Recipes follow for foods marked with an asterisk (*). During your second and third trimesters, include the additional snack listed at the end of each day. Bon appétit!

day 1
Breakfast
2 eggs, scrambled using nonstick cooking spray, salt and pepper
2 slices whole-wheat toast topped with 2 teaspoons jam
1 tomato, sliced
1 cup freshly squeezed orange juice
Snack
1 cup nonfat plain yogurt mixed with 1tablespoon apricot jam and 3 canned apricot halves, chopped
Lunch
1 Fresh Herb Crab Cake*
1 slice bread with 1 teaspoon butter
1 orange
Herbal iced tea (caffeine-free)
Snack
4 orange-essence-flavored pitted prunes
2 Hershey’s Kisses
1 cup warmed milk flavored with almond extract and nutmeg
Dinner
Spicy Ginger Salmon: Blend 2 tablespoons each chopped cilantro and hoisin sauce; 2 teaspoons minced fresh ginger; 1 teaspoon canned, chopped chipotle peppers; and a dash of lemon juice. Rub on both sides of a 5-ounce salmon fillet.         Broil about 6 minutes per side.

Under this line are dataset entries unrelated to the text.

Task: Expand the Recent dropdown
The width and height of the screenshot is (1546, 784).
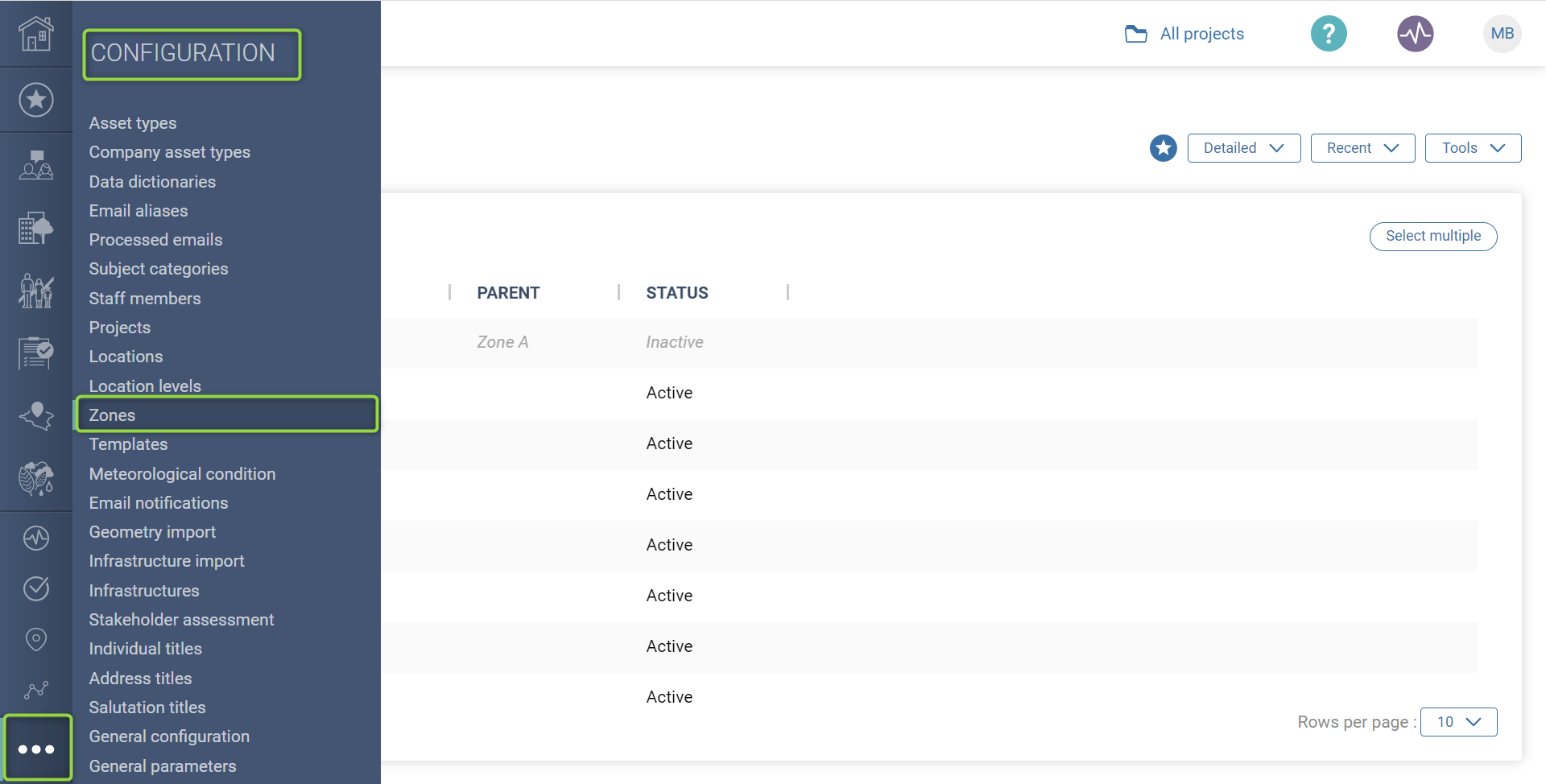Action: [x=1362, y=148]
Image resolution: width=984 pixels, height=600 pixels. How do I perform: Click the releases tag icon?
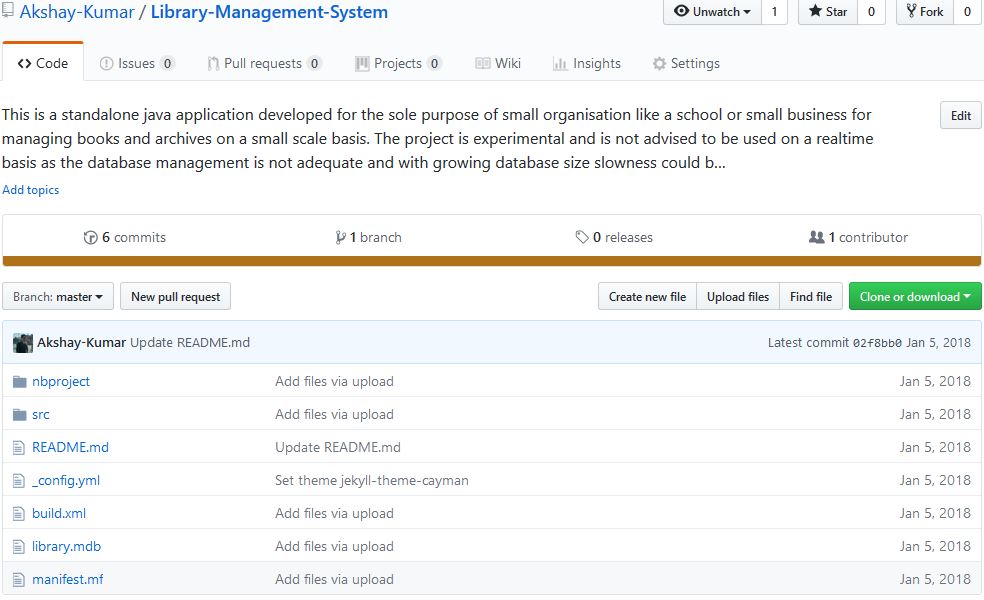pyautogui.click(x=582, y=237)
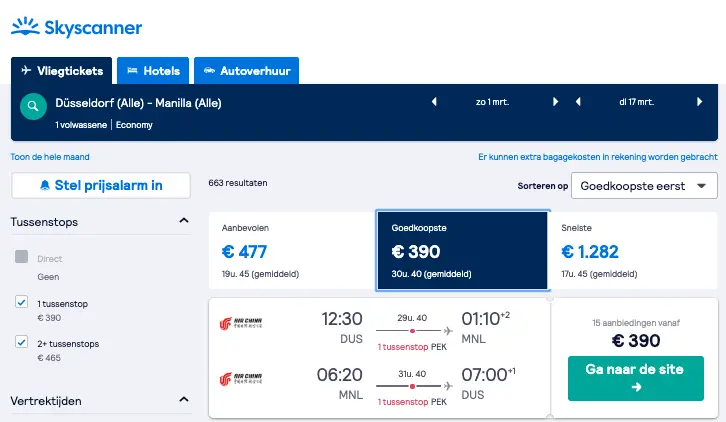Select the Snelste € 1.282 option
This screenshot has width=726, height=422.
(633, 251)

1 cup steamed asparagus drizzled with lemon juice
1/2 cup couscous
Tossed Salad: 2 cups romaine lettuce, chopped red onion, cucumber, 3 tablespoons low-calorie dressing
Hot-Fudge Sundae: 1/2 cup vanilla ice cream, 3 tablespoons hot fudge sauce, 3 tablespoons light whipped cream, 1 maraschino cherry
Second- and third-trimester snack
1 small blueberry muffin

First-trimester nutritional information: 2,216 calories, 30 percent fat (75 grams), 50 percent carbohydrate, 20 percent protein, 25 grams fiber, 14 milligrams iron, 1,435 milligrams calcium, 746 micrograms folate.